* [Texto extraído]
- - -
Até aqui, nesses dois meses de protestos, de acordo com as ONGs Indepaz e Temblores, já ocorreram 74 mortes, 44 das quais fruto da ação das forças de segurança, além de 28 casos de estupro, 1.832 detenções e 83 pessoas com lesões nos olhos devido ao uso de balas de borracha e gás lacrimogêneo.
Oficialmente, o governo afirma ter havido, ao todo, 48 mortes em enfrentamentos durante os atos.
Além de todos esses números, a Procuradoria da Colômbia recebeu 572 denúncias de desaparecimentos, embora tenha divulgado a investigação de apenas 84 casos. Os demais, segundo o órgão, “não cumprem os requisitos legais que configuram um desaparecimento”.
“Nossa preocupação é que estejam sendo reproduzidos os padrões da guerra contra as Farc [Forças Armadas Revolucionárias da Colômbia], na qual centenas de pessoas foram encontradas, anos depois, em fossas coletivas”, diz Luz Marina Monzón, diretora da Unidade pela Busca de Pessoas Desaparecidas.
“As autoridades precisam, urgentemente, reconhecer que há mais desaparecidos do que admitem e redobrar seus esforços para encontrar todas essas pessoas. Elas ainda podem estar em delegacias, hospitais, nas ruas. E se houve algum envolvimento da polícia nesses desaparecimentos, ele precisa ser investigado”, diz José Miguel Vivanco, diretor para as Américas da ONG Human Rights Watch.
Segundo dados oficiais, as perdas na economia já somam mais de US$ 1,5 bilhão, contando, além do que se perdeu com a queda no comércio, as depredações de veículos do transporte público e de delegacias.
Para os que protestam, há três bandeiras principais: a reforma da polícia, a suspensão do desmonte de parte do acordo de paz com as Farc e a reformulação do Estado para atender à demanda por melhores serviços básicos, como saúde e educação. No primeiro ponto, os manifestantes querem a desvinculação da polícia do Exército e uma mudança no treinamento para combater a violência urbana. “A polícia militarizada da Colômbia é a mesma que foi formada para lutar contra guerrilheiros armados na selva. O que as pessoas pedem é uma polícia menos bruta e mais justa”, diz o historiador Melo.
Em relação ao pacto de paz, o documento previa itens que Duque não vem atendendo, como a integração de guerrilheiros à sociedade, a proteção dos que se desarmaram e o funcionamento do tribunal especial. Eventos como os assassinatos de centenas de líderes sociais que colaboravam com a recuperação de ex-combatentes e de 150 ex-membros das Farc causam mais tensões no campo e além das fronteiras.
Ao perceberem que não teriam proteção enquanto são julgados, alguns dos ex-líderes da guerrilha foram para acampamentos ilegais na Venezuela, o que ampliou os problemas com o país vizinho. A explosão de um carro-bomba num quartel do Exército e os tiros de fuzis contra o helicóptero em que o presidente viajava, na cidade fronteiriça de Cúcuta, mostram que o conflito entre grupos armados vem escalando.
- - -
[Dados extraídos de uma coleção]
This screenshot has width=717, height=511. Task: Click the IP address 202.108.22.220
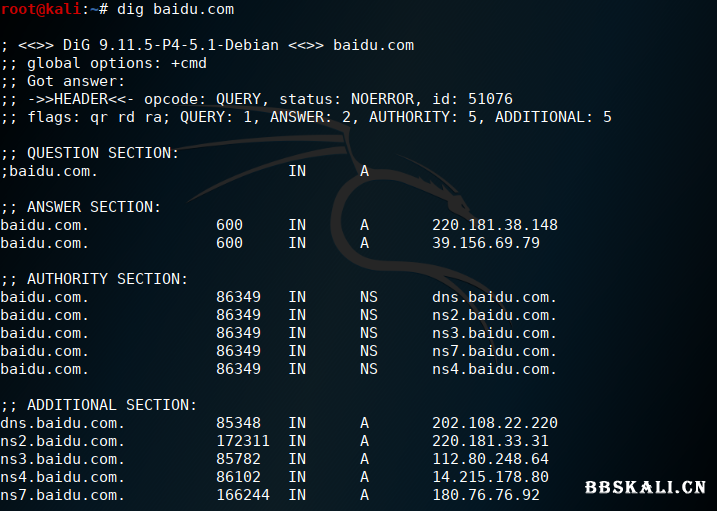coord(495,423)
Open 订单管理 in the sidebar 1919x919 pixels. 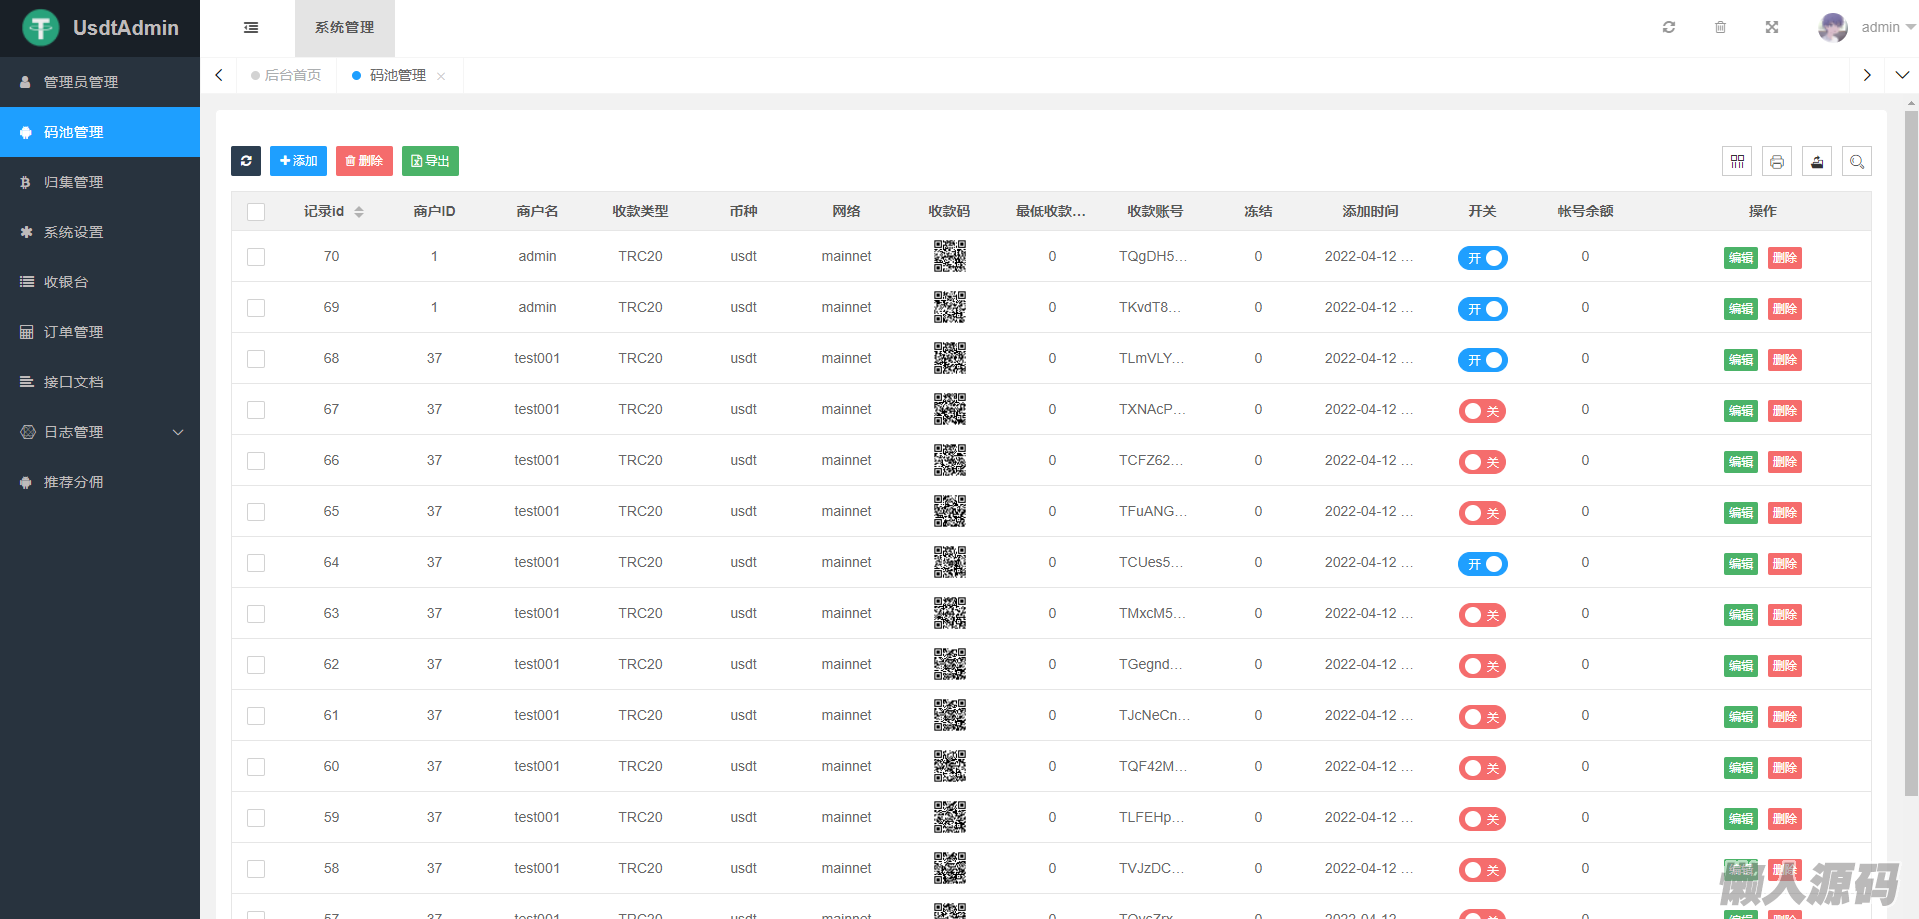[x=74, y=332]
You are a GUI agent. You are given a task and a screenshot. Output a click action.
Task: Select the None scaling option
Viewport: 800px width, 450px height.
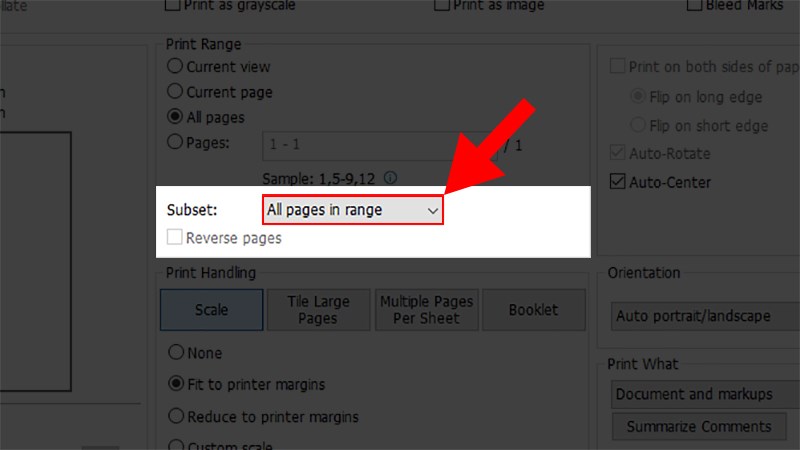point(176,352)

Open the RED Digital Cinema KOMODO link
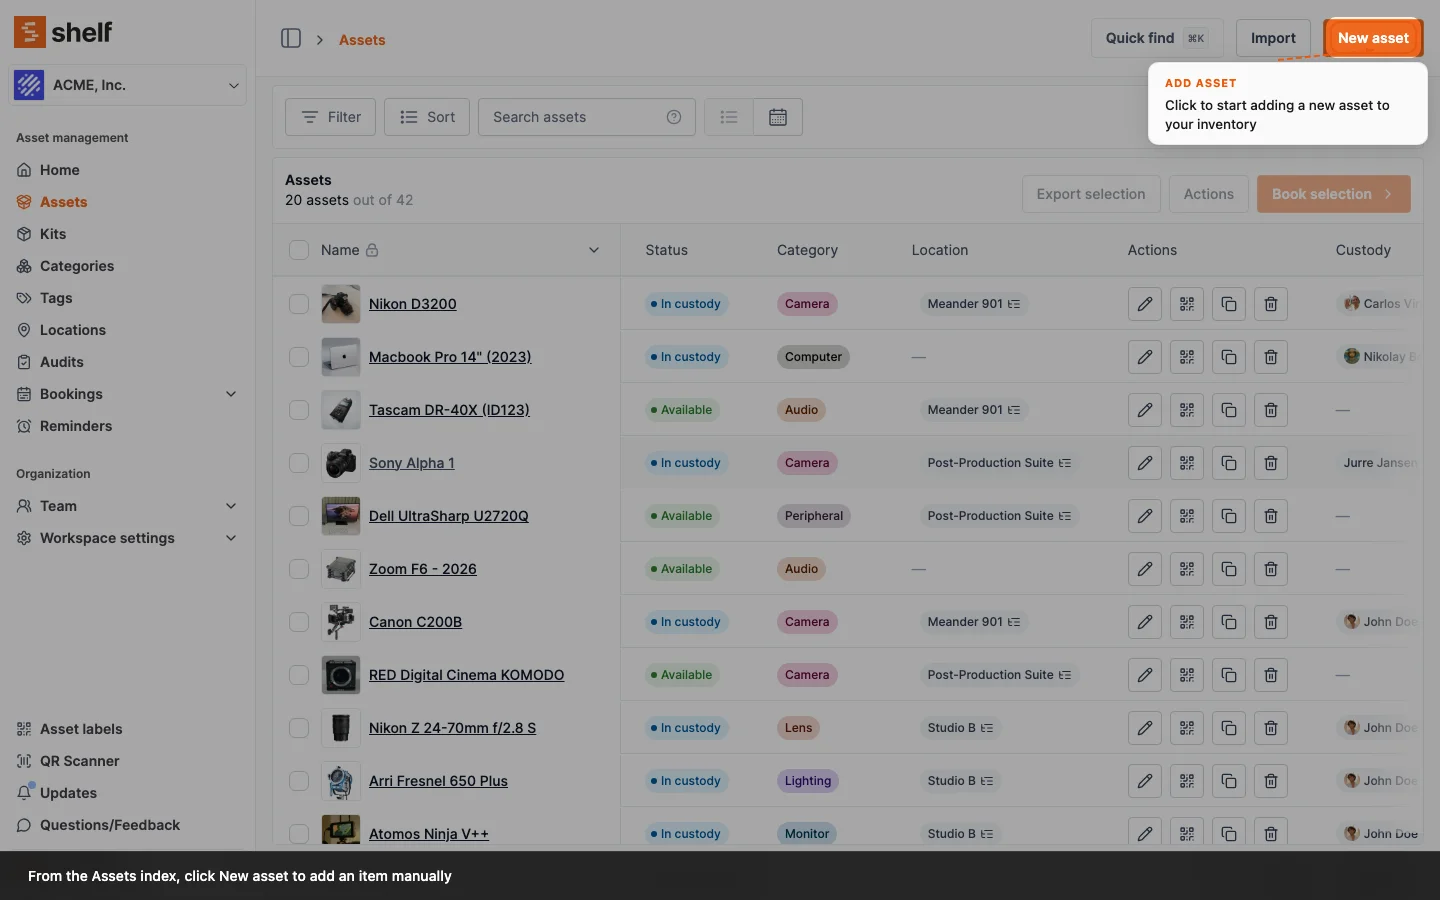click(466, 675)
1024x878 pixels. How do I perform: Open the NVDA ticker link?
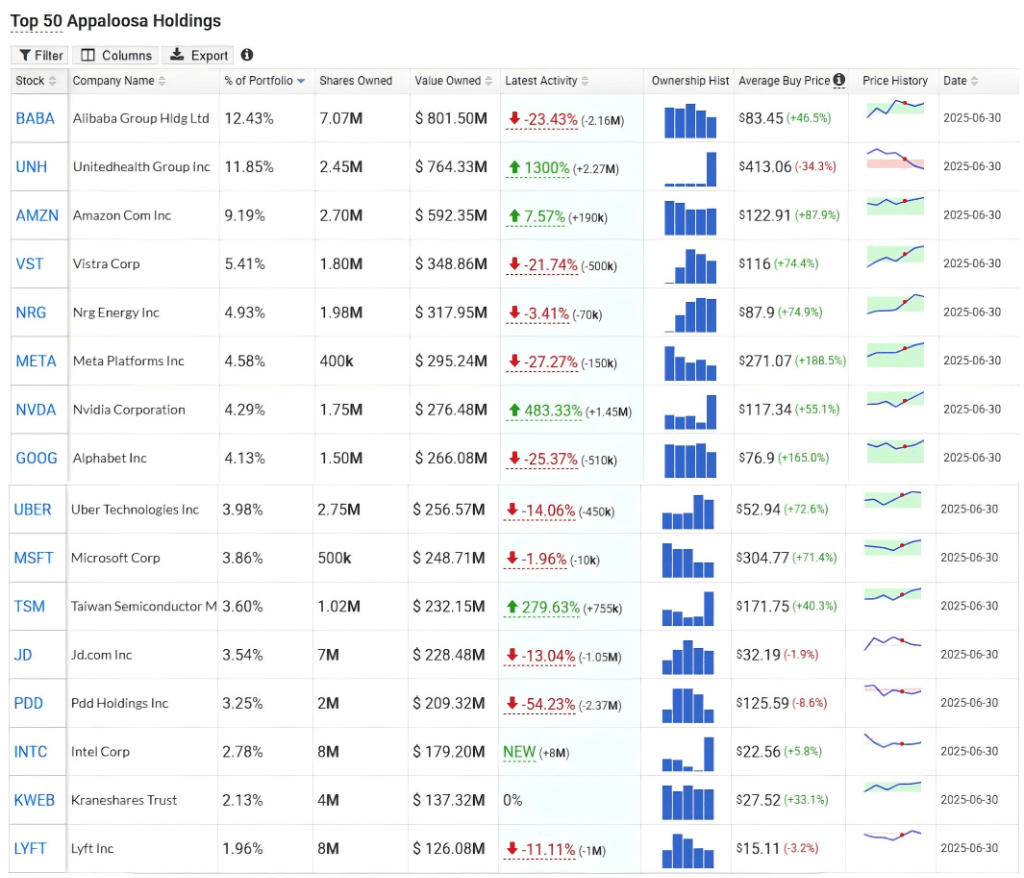point(36,409)
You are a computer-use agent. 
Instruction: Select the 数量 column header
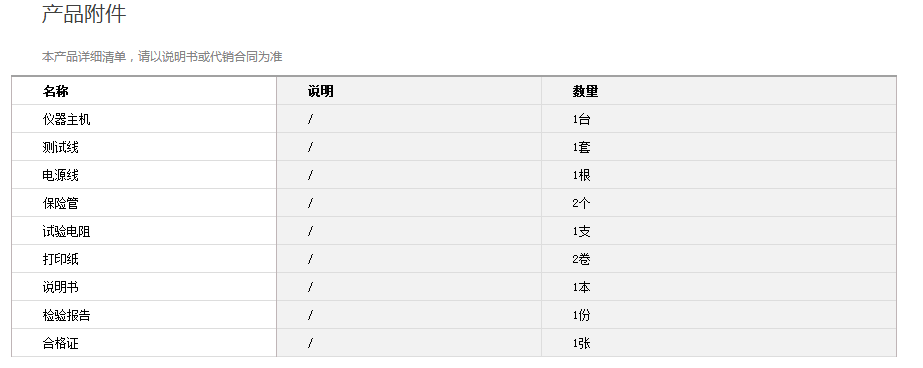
- - -
* [Tarefas e exercícios]
**a)** Indique se cada afirmação concorda com o texto sobre os protestos na Colômbia, respondendo sim ou não e citando literalmente as palavras decisivas: (i) segundo as ONGs Indepaz e Temblores, 44 das mortes resultaram da ação das forças de segurança; (ii) a Procuradoria divulgou a investigação de todas as 572 denúncias de desaparecimento; (iii) segundo dados oficiais, as perdas na economia somam menos de US$ 1 bilhão.
**b)** Reescreva o trecho do texto sobre os protestos na Colômbia que vai de “Ao perceberem que” até “armados vem escalando.”, trocando “acampamentos ilegais” por “acampamentos clandestinos”.

* [Respostas por tarefa]
**a)**
(i) Sim: “44 das quais fruto da ação das forças de segurança”.
(ii) Não: “embora tenha divulgado a investigação de apenas 84 casos”.
(iii) Não: “as perdas na economia já somam mais de US$ 1,5 bilhão”.

**b)**
Ao perceberem que não teriam proteção enquanto são julgados, alguns dos ex-líderes da guerrilha foram para acampamentos clandestinos na Venezuela, o que ampliou os problemas com o país vizinho. A explosão de um carro-bomba num quartel do Exército e os tiros de fuzis contra o helicóptero em que o presidente viajava, na cidade fronteiriça de Cúcuta, mostram que o conflito entre grupos armados vem escalando.